Integrating Your Files
“Knowledge Stacks” facilitate file integration. Choose an embedding model to prepare your data for the LLMs (Mixedbread Embed Large is the default). Be mindful of online embedding models (e.g., OpenAI), as these transmit your data to external servers. After adding documents to “Knowledge Stacks,” select “Attach Knowledge Stack and Chat with them” beneath the chat input. Tick your stack and ask a question; the model will search your data for relevant answers, though this functionality is still under development.
GPT4All: Simple and Efficient
GPT4All offers a straightforward interface, a curated selection of models, and local file integration. While its model selection is smaller than Msty’s, it benefits from clarity. Additional models are downloadable from Huggingface.com.
Installation and Models
GPT4All’s installation is typically quick and easy. The “Models” section displays available models, including Llama 3 8B, Llama 3.2 3B, Microsoft Phi 3 Mini, and EM German Mistral, each indicating required RAM. A search function allows access to Huggingface.com models. For those seeking online integration, OpenAI (ChatGPT) and Mistral can be added via API keys.
Usage and File Integration
GPT4All’s interface resembles Msty’s, but with fewer features, enhancing simplicity.
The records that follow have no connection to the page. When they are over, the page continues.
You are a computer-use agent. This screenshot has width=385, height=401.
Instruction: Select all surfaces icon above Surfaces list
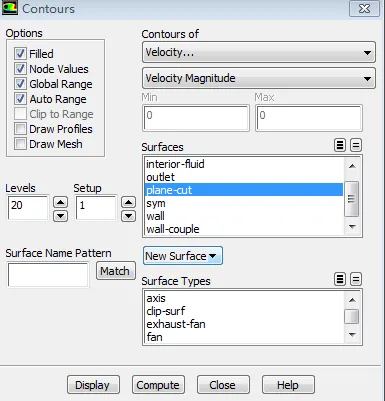340,145
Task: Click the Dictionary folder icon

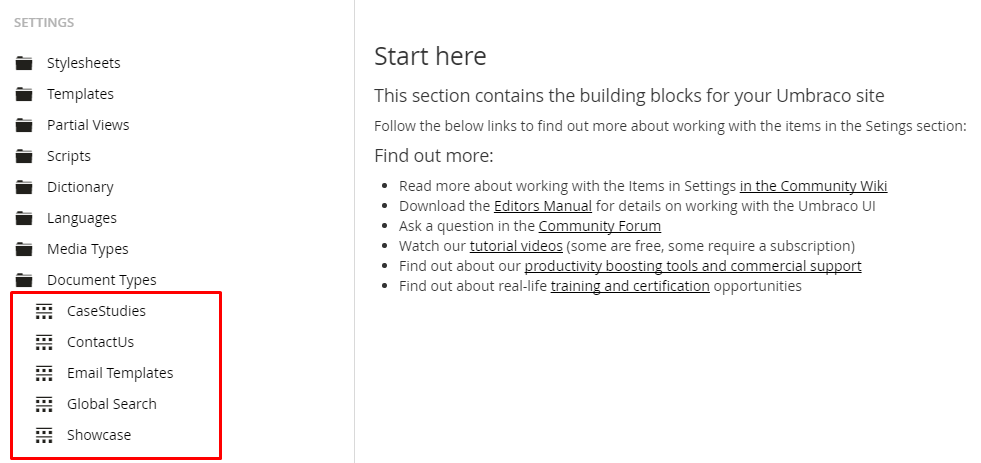Action: 24,187
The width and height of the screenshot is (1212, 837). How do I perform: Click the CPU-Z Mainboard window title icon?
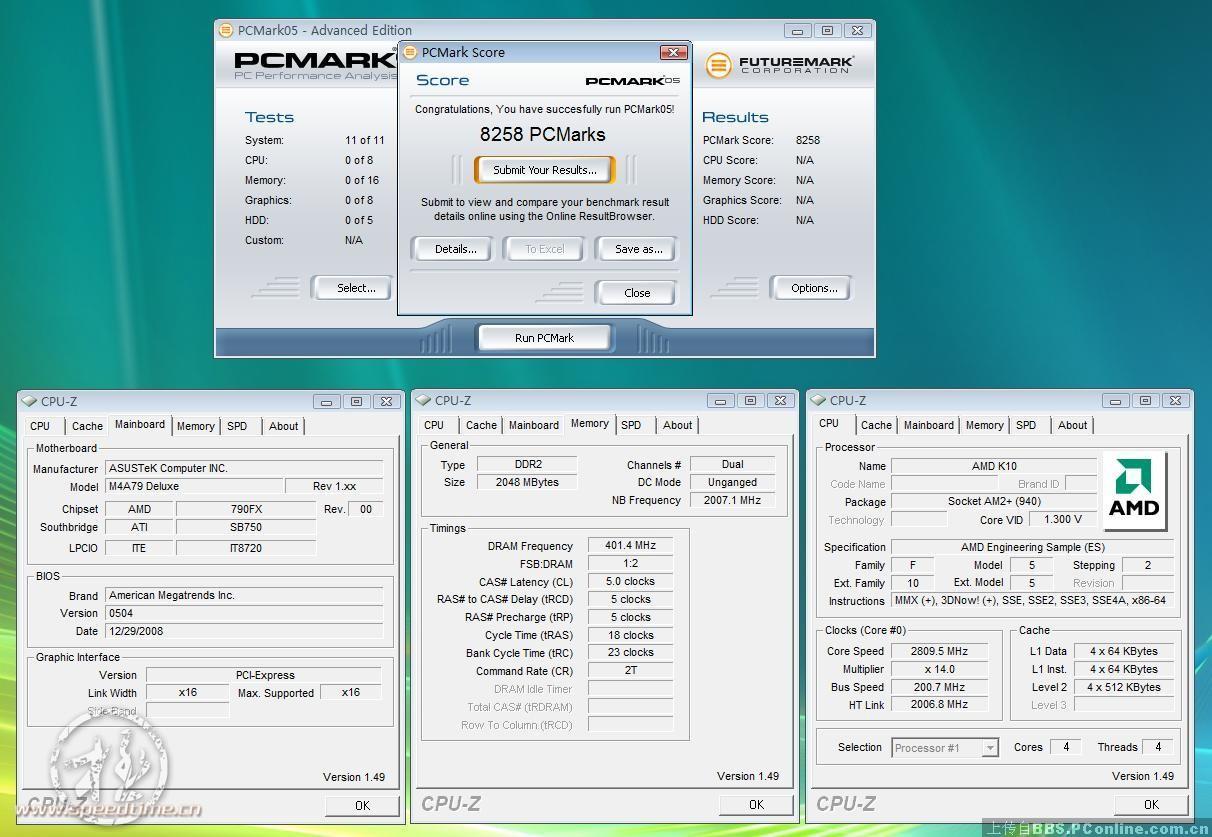[29, 401]
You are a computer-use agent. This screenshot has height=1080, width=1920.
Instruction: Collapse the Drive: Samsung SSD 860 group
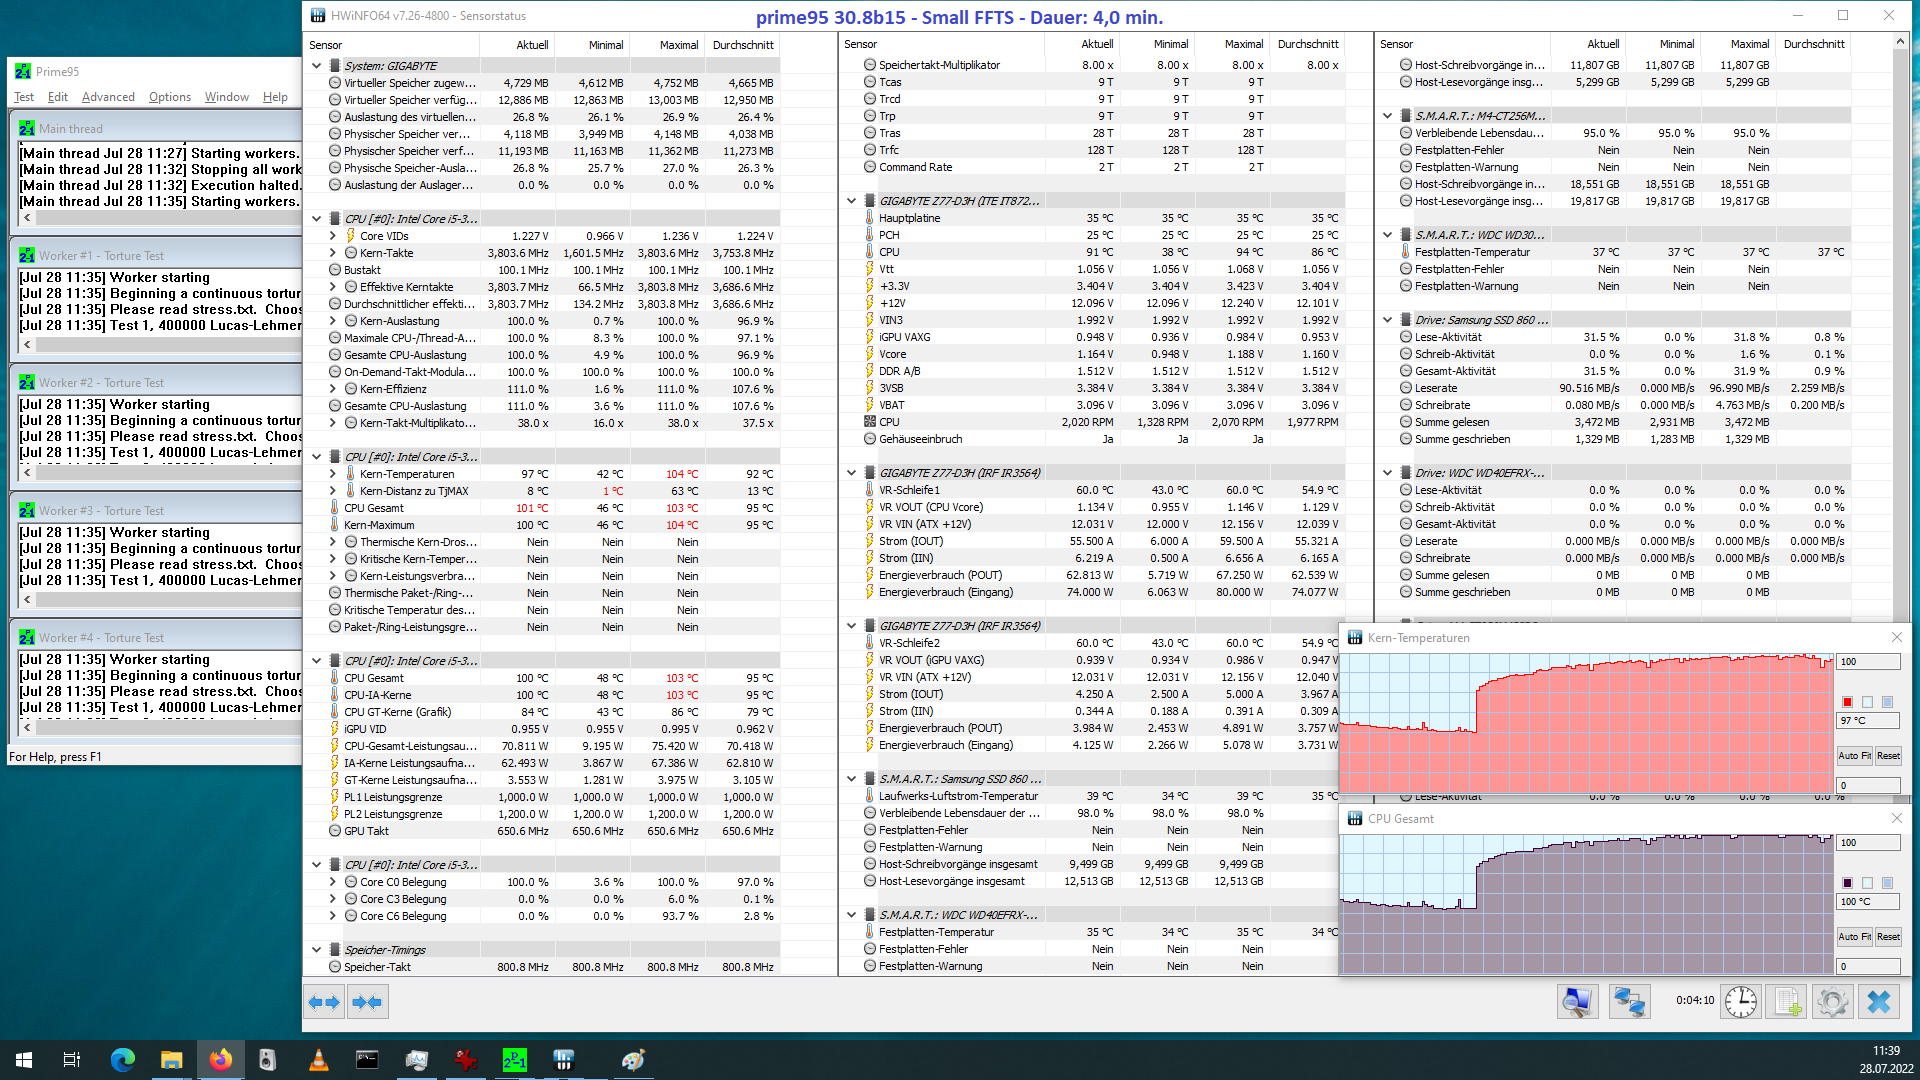1388,320
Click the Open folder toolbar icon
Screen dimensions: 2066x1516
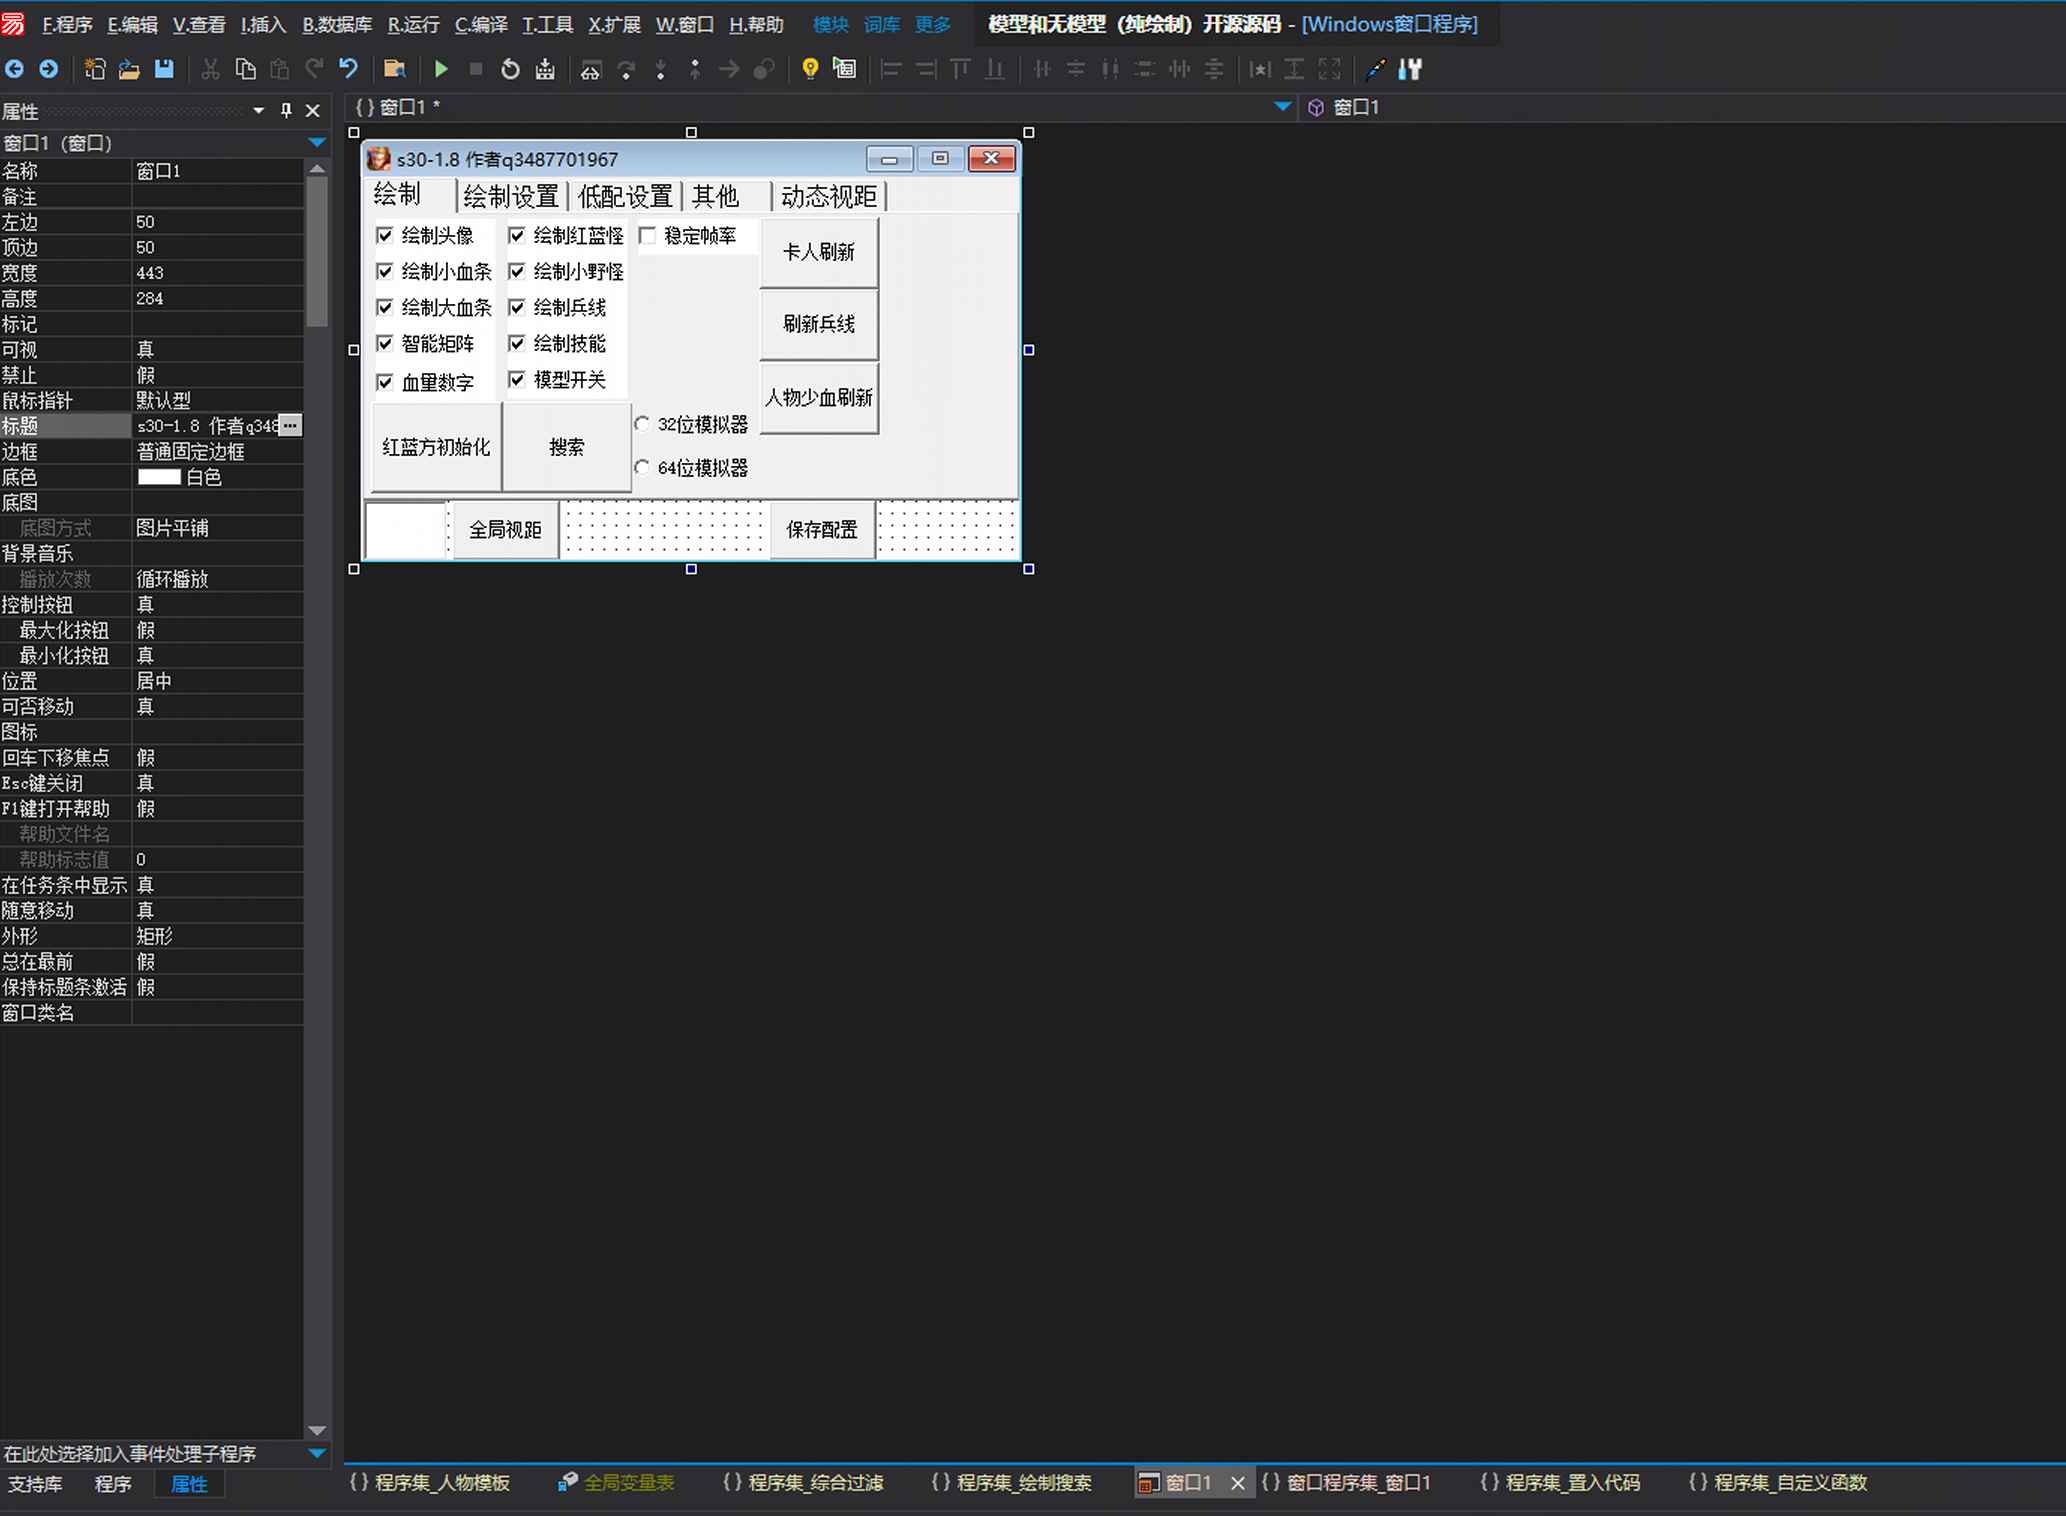tap(129, 69)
Loading models and selecting them for chat is straightforward. “Localdocs” enables file integration, though unlike Msty, embedding model selection isn’t available; Nomic-embed-textv1.5 is used consistently. GPT4All generally exhibits good stability, though model loading status isn’t always clear.
LM Studio: Power User and Developer Focused
LM Studio caters to beginners, power users, and developers. Despite this categorization, its focus leans towards professionals, providing access to numerous models and their intricacies.
Installation and Models
Post-installation, LM Studio prompts you to download your first LLM, suggesting Llama 3.2 1B, a lightweight model suitable for older hardware. After downloading, load the model. Add more models via Ctrl-Shift-M or the “Discover” icon.
Chatting and Document Integration
LM Studio offers three view modes: “User,” “Power User,” and “Developer.” “User” mode mirrors ChatGPT’s browser interface, while “Power User” and “Developer” modes provide detailed information (token counts, processing speed). This detailed access makes LM Studio attractive for advanced users seeking fine-tuning and in-depth insights.
Document integration is limited to the current chat; permanent integration with language models isn’t supported. When adding a document, LM Studio automatically determines whether its length allows direct inclusion in the AI model’s prompt. Longer documents undergo Retrieval Augmented Generation (RAG) to extract key content for the model, though this process isn’t always comprehensive.